By SEAN QUINTAL
August 2021: The rock singer who called himself Meat Loaf described to an interviewer his unyielding opposition to public health mandate: “If I die, I die, but I’m not going to be controlled.”
January 20, 2022: Meat Loaf dies. From Covid.
October 2021: Washington State Trooper Robert LaMay retires from the force rather than agree to the Covid vaccine mandated for all public safety workers by the state’s Governor, Jay Insley. In dramatic, self-promoting fashion, LaMay recorded himself on video as he signed off on his police radio for the last time. His parting words: “Jay Inslee can kiss my a**.”
January 28, 2022: Robert LaMay dies at age 51. From Covid.
The above instances are tragic, not just because of the grief and loss for those men’s families, but because those deaths were likely preventable. Both the singer and the state trooper are but two public examples of the current state of political tribalism in this country. Most tribes have symbols or totems to mark allegiance or membership. Often members will swear an oath or allegiance, and perhaps wear some sort of uniform. Sometimes these are physical expressions, like tattoos or adornments on the body. In extreme cases, tribes can become ghoulish and demand sacrifice from their members. Now, in 2022, one of the nation’s two major political tribes has chosen to brand itself as a nihilistic death cult.

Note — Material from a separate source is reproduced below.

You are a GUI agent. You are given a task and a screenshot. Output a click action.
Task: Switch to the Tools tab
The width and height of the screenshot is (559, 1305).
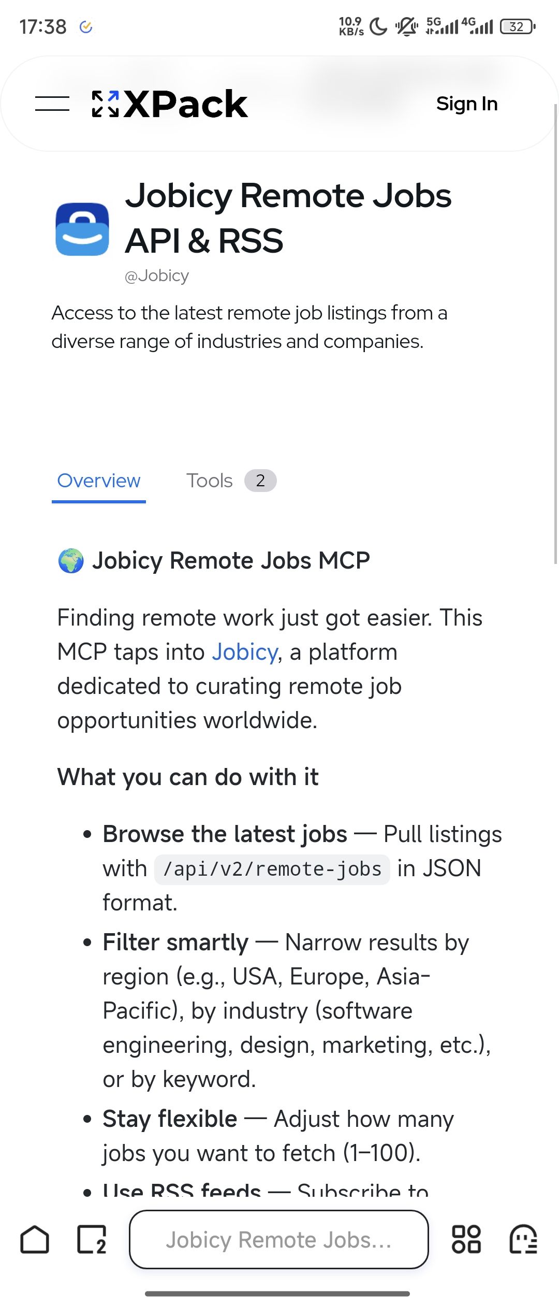click(x=210, y=481)
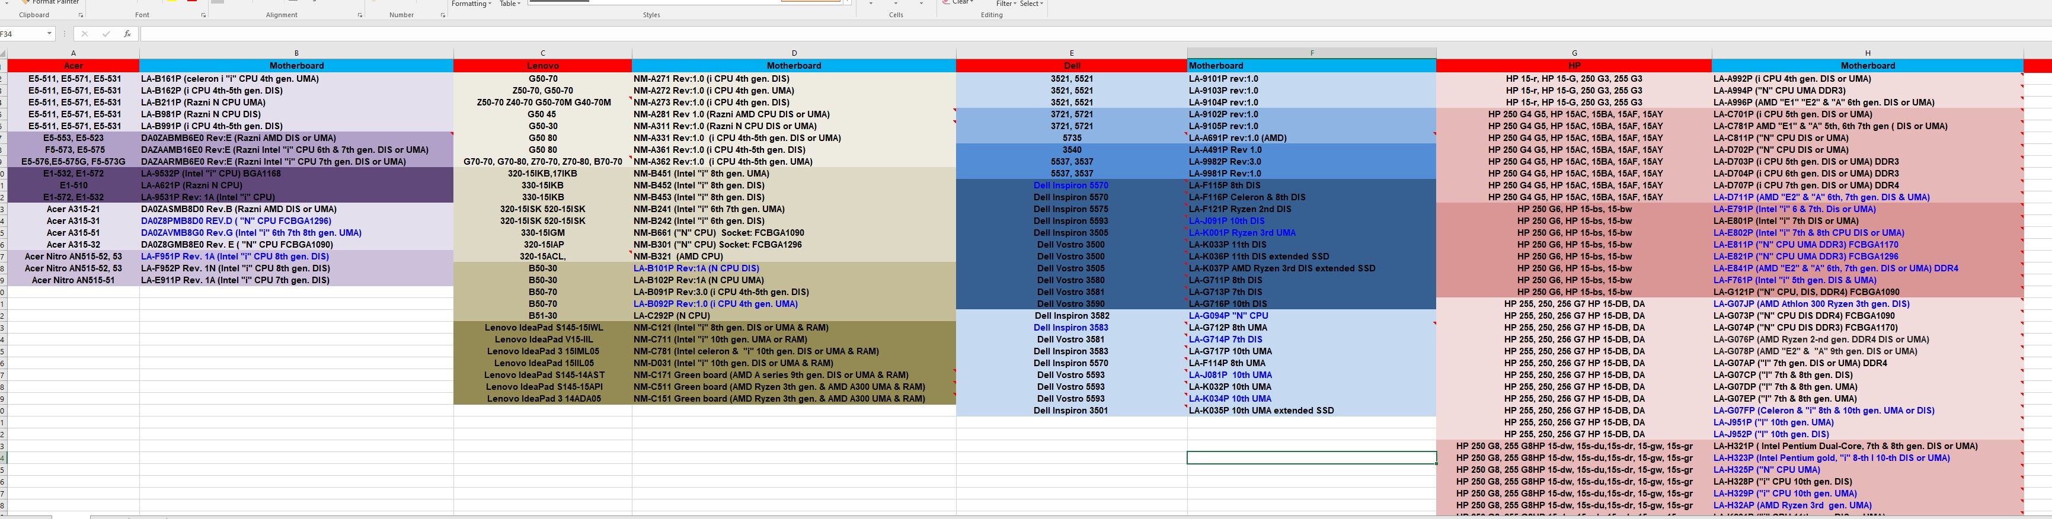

Originally, Republican opposition to public health mandates was frequently framed in economic terms; understandably, because lockdowns and restrictions on business took an unmistakable toll on the economy. But thereafter, mask-wearing became a sort of symbol for one’s political identity. Despite the incontrovertible fact that masks protect individuals and reduce the spread of airborne disease, the GOP tribe began to assert that masks were an infringement on freedom. Setting aside the fact that masks protect others, and that decent people are happy to take reasonable steps to protect others in their community, these same “freedom lovers,” do not seem to mind being required to wear shirt and shoes into a restaurant, even though bare feet, unlike infected breath, cannot jeopardize the lives of others.
Then, with the advent of vaccines, opponents of public health measures could no longer offer an economic argument, because it is the vaccines that allow us to return to work and that make it possible for our businesses to function fully. The available data demonstrate that nearly half of this winter’s hospitalizations could have been prevented if the US had vaccination rates similar to the leading European countries. So who’s ruining the economy now?
Once the free vaccines became widely available, the cynical “freedom” arguments took on grave, existential import. There is now is no question that Covid vaccines are stunningly effective, and that they save lives. In December 2021, unvaccinated Americans were 97 times more likely to die of Covid than those who are vaccinated and boosted. Further, through November 2021, the Commonwealth Fund estimated Covid vaccines have saved as many as 1.1 million American lives, and have prevented 10.3 million hospitalizations. Yet tens of millions of Americans refuse to take this simple action.
Consequently, because Republican politicians have now embraced opposition to life-saving medicine as a marker of belonging to their tribe, they must now face the reality that their craven political calculations are literally killing their supporters. In January, US News conducted an analysis of Covid data alongside voting results from the 2020 presidential race. These data reveal that the counties where Trump received the most votes by a large margin have a 52% higher death rate than in the counties where President Biden won by a large margin. And the numbers correlate: the larger Trump’s margin of victory in a county, the greater the disparity in the death rate.
To remain popular in their death-cult tribe, Republican politicians now must resort to performative resistance to sensible public health measures. Arizona Governor Doug Ducey, whose state is second only to Mississippi in Covid deaths per 100K residents, refuses to give federal public health money to schools that enact disease prevention efforts, instead providing it only to districts that prohibit public health measures. Florida’s Governor Ron DeSantis who has threatened to fire school teachers if they take steps to protect their students from Covid, is so cowardly he now refuses to even declare if he has received a vaccine booster or not. DeSantis calculates that he is politically safer in his tribe to distance himself from, and to profess skepticism of, free life-saving medicine. In doing so, he contributes to the death of those very people whose votes he so cynically covets.
Both Meat Loaf and Robert LaMay were celebrated on Fox News, and other right wing media, for their anti-mask, anti-vax public proclamations. Each lent his voice to a movement that literally asks its adherents to put their lives at risk to prove their allegiance. Now both of those voices are forever silent, prematurely and tragically. And those are but two of the hundreds of thousands American voices we will never hear again, many because of a misplaced devotion to some vague, group identity.
All decent people offer sympathy and comfort to those who have lost loved ones. The current version of the Republican Party, however, ceased being decent long ago. Rather than act to protect Americans, they grotesquely exploit their supporters for money and votes, even as body after body of those same supporters are laid to rest. The Republican Party can call itself by many names, but please let us never allow it to shamelessly refer to itself again as “pro life.”
– Sean Quintal writes on behalf of the La Mesa Foothills Democratic Club.